The Planet Fitness Conundrum-Judgement Free or Discriminating?
Planet Fitness is a franchise gym chain which originated out of New Hampshire. To carve out their niche in this competitive industry, they created a ‘judgement free, everyone welcome except lunkheads ‘ corporate policy. Founder Mike Grondahl wanted to create a milder atmosphere, where no one feels intimidated or judged.
Their complete philosophy:
“As the most innovative health club brand in the United States, Planet Fitness is known for a lot of things – our absurdly low prices, our Lunk™ Alarm, and most of all perhaps, for our Judgement Free Zone® philosophy, which means members can relax, get in shape, and have fun without being subjected to the hard-core, look-at-me attitude that exists in too many gyms.
To enforce their corporate culture, they installed ‘lunk alarms,’ loud sirens set off when someone grunts too loud or drops weights. From the start, they have not hesitated to eject any member who sets off the ‘lunk’ alarm twice or fails to follow their dress code, shown in the image at right.
The company has found success through their methods, and made Inc. Magazine’s fastest growing (private) businesses list at one point. On their website, visitors can read the words: “A diverse, Judgement Free Zone...” This extends to the staff, who are not salespeople, and the free trainers. As planet fitness literature says, “If you’re looking for a comfortable, friendly place to exercise, and like a great deal, then you’ll love Planet Fitness.”
The memberships are certainly cheap, an average of $15/month, but to draw their desired clientele, the company has created advertisements stereotyping and insulting bodybuilders. You may have seen this ad before:
The planet fitness commercials subjectively define the demographic they are catering to. Funny or not, they do pass judgement on anyone resembling a bodybuilder. Their advertisements make it clear that not everyone is welcome.
Planet Fitness commercials get their point across through stereotyping and discrimination. They have created an atmosphere that is friendly, so long as your workouts don’t get so intense that you start making noise. Grunting is especially frowned upon, and can set off the ‘lunk alarm.’ This is a real thing, as seen in the video below:
Discrimination or Policy?
All arguments cease with the power of choice. If this atmosphere is too mild for someone, they do not have to workout there. The controversy stems from the blatant discrimination against people who the company or specific franchise deems ‘lunkheads.’
Based on their advertisements, exceptional musculature and high intensity exercisers seem to qualify. However, defining somebody as a ‘lunk’ is left to management’s discretion. Corporate policy dictates some specifics, such as the dress code that prohibits 'do-rags,' bandanas, skull caps, jeans or boots.
Many former members and non-member complaints state that the dress code, and enforcement of it, discriminates against certain ethnic and religious groups.
According to Title II of the 1964 Civil Rights Act, "all persons shall be entitled to the full and equal enjoyment of the goods, services, facilities, privileges, advantages, and accommodations of any place of public accommodation... without discrimination or segregation on the ground of race, color, religion, or national origin."

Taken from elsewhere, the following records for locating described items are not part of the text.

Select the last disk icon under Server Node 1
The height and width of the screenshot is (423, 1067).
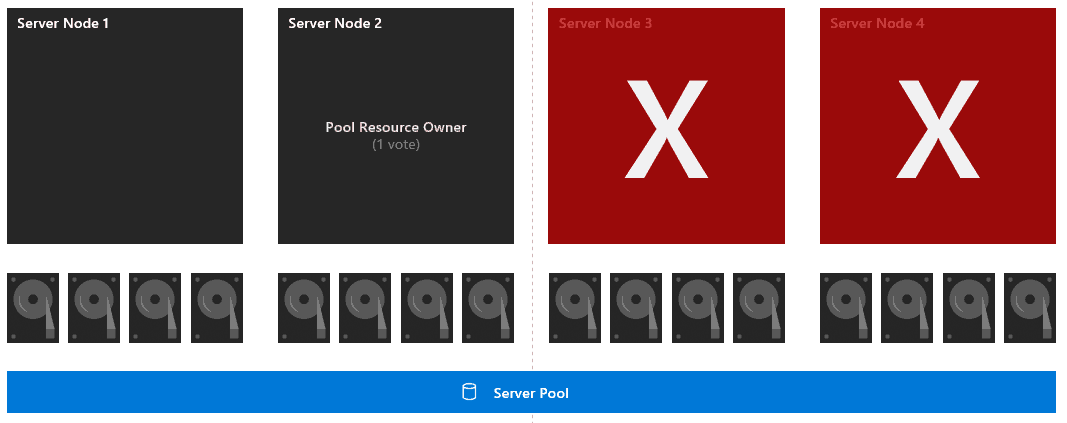tap(216, 308)
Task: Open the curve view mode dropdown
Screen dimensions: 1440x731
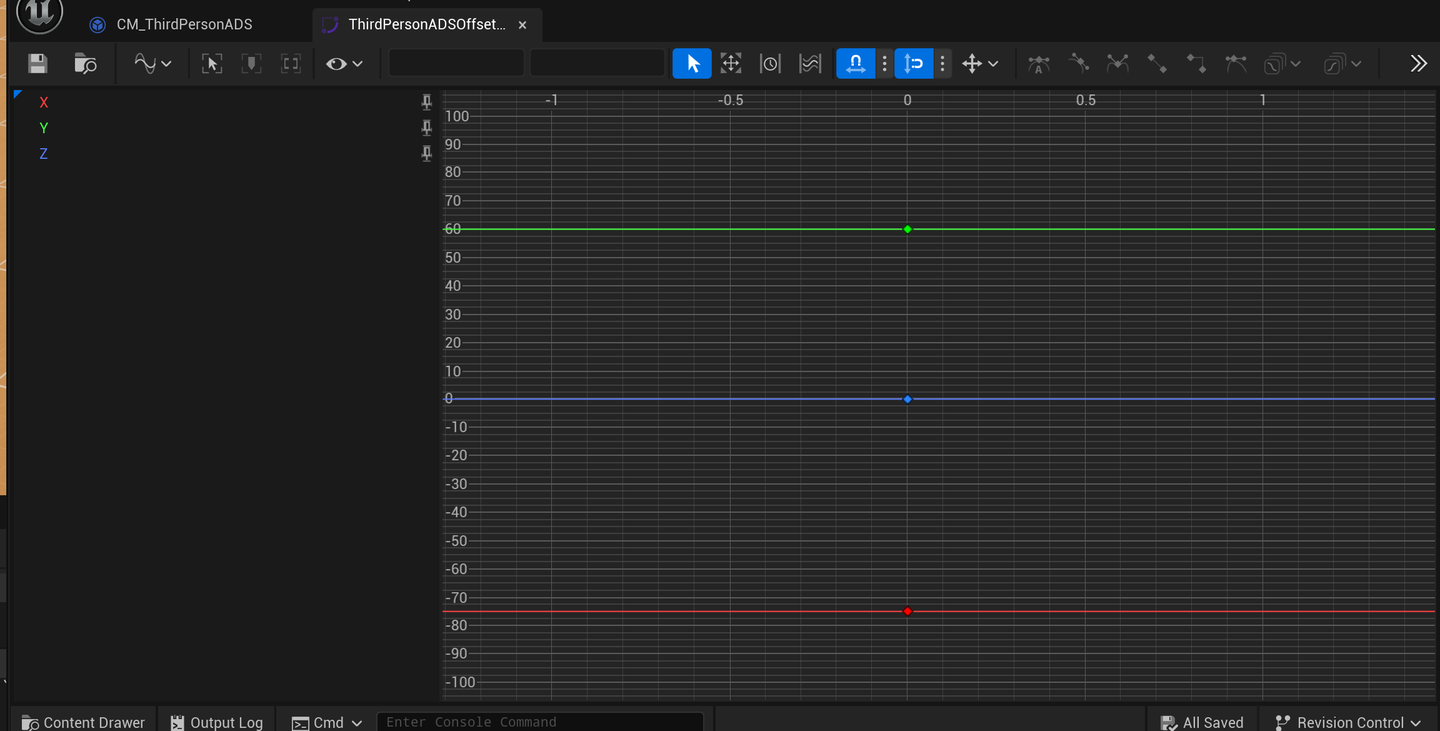Action: tap(152, 64)
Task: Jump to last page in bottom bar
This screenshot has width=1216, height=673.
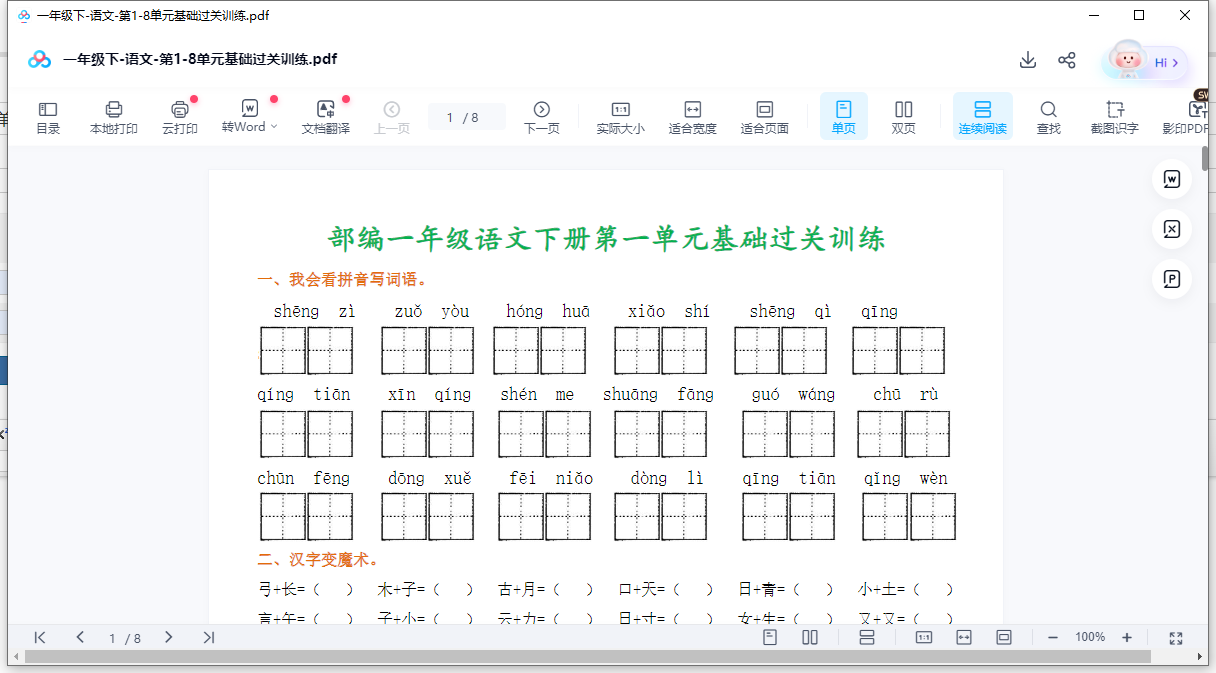Action: 208,638
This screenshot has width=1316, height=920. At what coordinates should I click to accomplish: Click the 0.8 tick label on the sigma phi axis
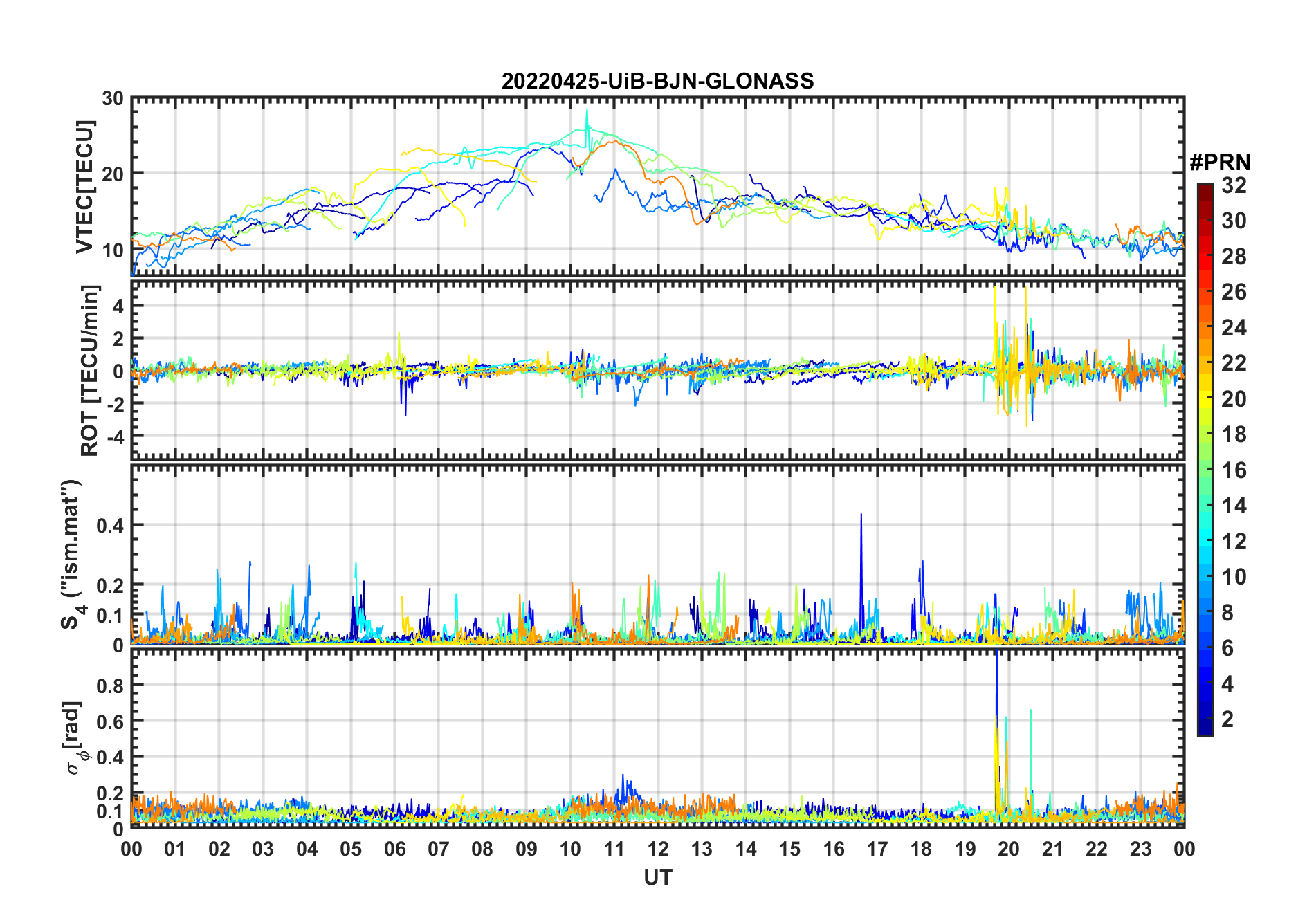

So the question is, does planet fitness gym space constitute a private or public area? Because it is a members only club, one would think it qualifies for exemption from anti-discrimination laws. However, as the Valley Swim Club of Philadelphia found out when denying access to a group of African-American children, if membership to the club is open to the public, the facility must abide by civil rights laws.
Then again, Planet Fitness isn’t blocking anyone from joining their health club, just kicking them out if they don’t follow club rules; and making commercials alluding to what type of person is not welcome.
Planet Fitness has found an audience, even if their policies and commercials are found to discriminate against, or at the least, stereotype certain groups. They have built a gym culture for people who are not comfortable anywhere else, and this is a good thing if it gets folks into the gym who would not exercise otherwise.
Discrimination aside, one has to wonder about future policy repercussions. As one forum poster noted, “what happens if a member gets big from working out at Planet Fitness?” It is a valid question. If members stop fitting the ‘average folks’ profile, how long will it be before the lunk alarm gets sounded for them?
What do you think of Planet Fitness commercials?